Starring Max Minghella, Sophia Myles, Joel Moore, Jim Broadbent, Matt Keeslar, John Malkovich, Ethan Suplee, et al
Rated R, 102 minutes
Jerome (Minghella) has always aspired to be an artist. His idol is Picasso. Now he’s finally in college to pursue his dream. Jerome absorbs the culture at the direct of two new acquaintances – his would-be film director roommate Vince (Suplee) and fellow classmate Bardo (Moore). Bardo gives him the rundown on how to score art school pussy, as well as an introduction to a washed-up artist living in the slums (Broadbent). This artist makes it clear Jerome should work on some other skills besides artistry in order to make it.
In his quest for some easy poon, Jerome becomes taken with a model for his class (Myles) who becomes taken with Jerome’s rendition of her. However, a new charge with a...”unique” style named Jonah (Keeslar) threatens to take his momentum in more ways than one.
You wouldn’t perhaps guess from my summary that this was a funny movie, but it really was. I laughed at loud as the quirkiness of campus continued to unfold. As things get dire for our main character, the movie takes a distinct turn in tone, but it’s not entirely unwelcome. Things get a bit vague and loose with the storytelling at that point, but it didn’t sap away the good will from the first 80% of the film.
The cast was great.
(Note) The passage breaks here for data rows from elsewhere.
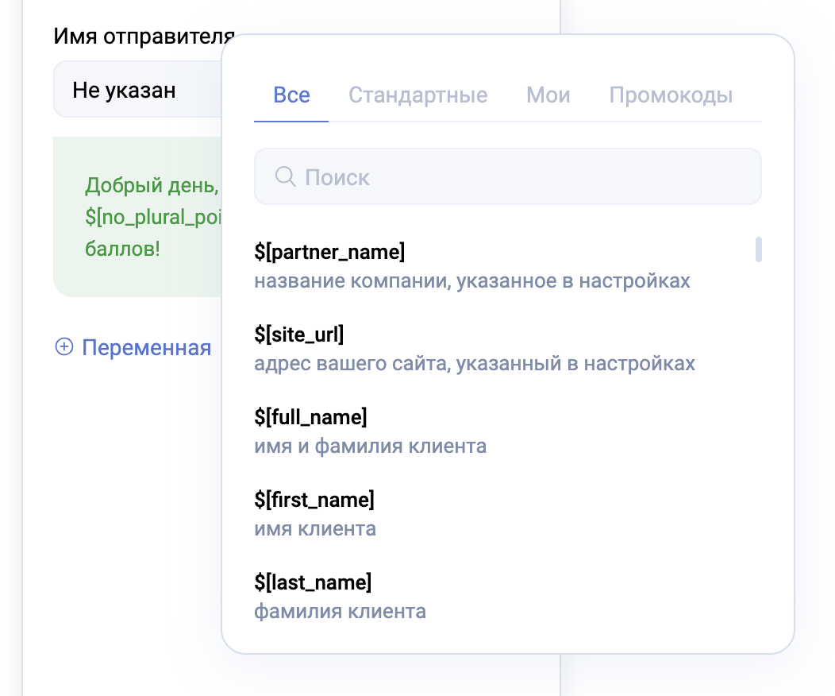Add the $[last_name] variable
Viewport: 835px width, 696px height.
coord(313,582)
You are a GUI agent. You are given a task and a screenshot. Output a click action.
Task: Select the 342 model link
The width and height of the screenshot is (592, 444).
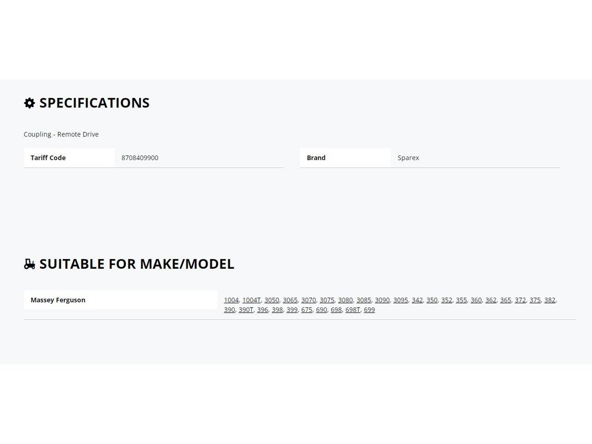click(x=417, y=300)
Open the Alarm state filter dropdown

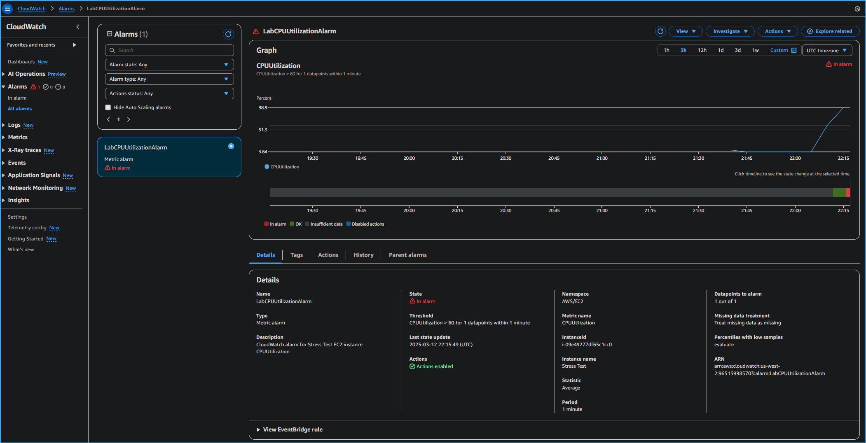pyautogui.click(x=169, y=64)
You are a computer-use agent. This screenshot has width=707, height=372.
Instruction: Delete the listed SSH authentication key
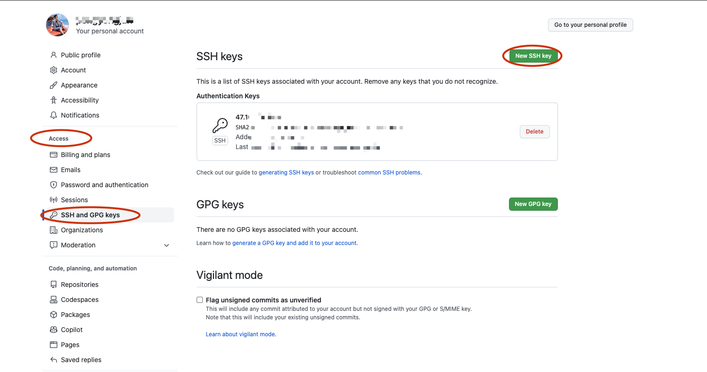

Producer John Malkovich plays Jerome’s teacher, and Steve Buscemi appears as the owner of a restaurant and gallery near the school. Vince’s quest to make a movie, as well as Nick Swardson playing Jerome’s ambiguous roommate, make for nice sidebars while the main story progresses. The humor about art and college (and sometimes those two subjects together) is spot-on and you should laugh if you have passing familiarity with either.